Excerpted text:
○ ○ ○ ○ ○ ○ ○
Prompting Destiny: Negotiating Socialization and Growth in an LLM-Mediated Speculative Gameworld
Mandi Yang, Zhiqi Gao, Yibo Meng, Dongyijie Primo Pan
TL;DR
This work addresses how educational guidance and socialization shift across developmental stages and how to render these dynamics legible in AI-mediated play. It proposes a staged four-season socialization arc in an LLM-driven RPG with delayed end-of-stage feedback (anti-visualization) to promote reflective reasoning. An empirical study with N=12 participants uses reflexive thematic analysis to reveal how players negotiate responsibility, role positioning, and moral tension. The study offers design guidance for translating sociological socialization models into reflective AI-mediated game systems and discusses practical implications such as entry load and the use of reflective artifacts.
○ ○ ○ ○ ○ ○ ○
List every author named in the paper summary above.

Data:
○ ○ ○ ○ ○ ○ ○
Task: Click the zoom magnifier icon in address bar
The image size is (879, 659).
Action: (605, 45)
○ ○ ○ ○ ○ ○ ○
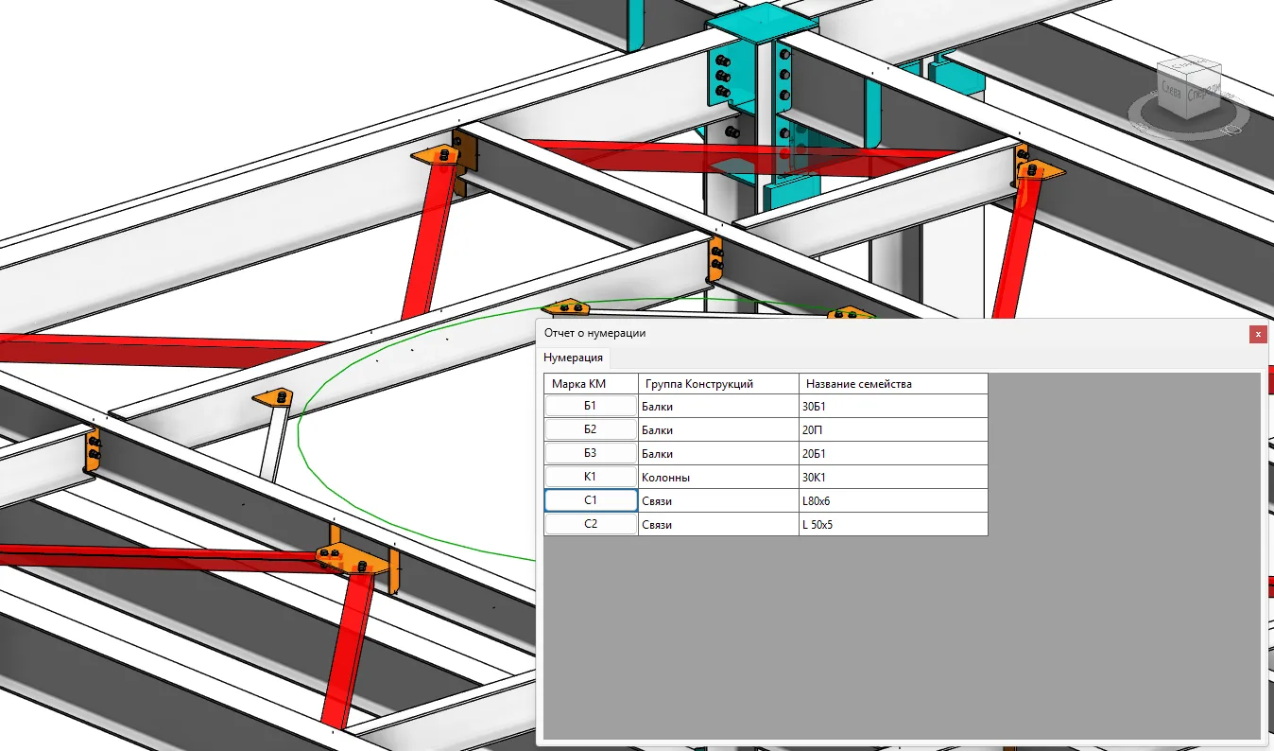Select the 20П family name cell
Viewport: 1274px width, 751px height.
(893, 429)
○ ○ ○ ○ ○ ○ ○
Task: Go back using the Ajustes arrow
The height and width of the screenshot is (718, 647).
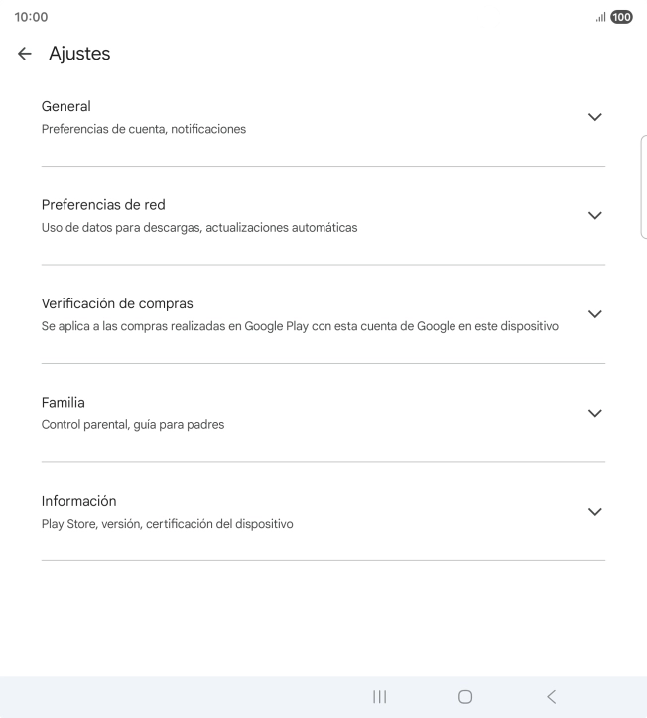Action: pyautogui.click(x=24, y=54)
○ ○ ○ ○ ○ ○ ○
Expected answer:
Mandi Yang, Zhiqi Gao, Yibo Meng, Dongyijie Primo Pan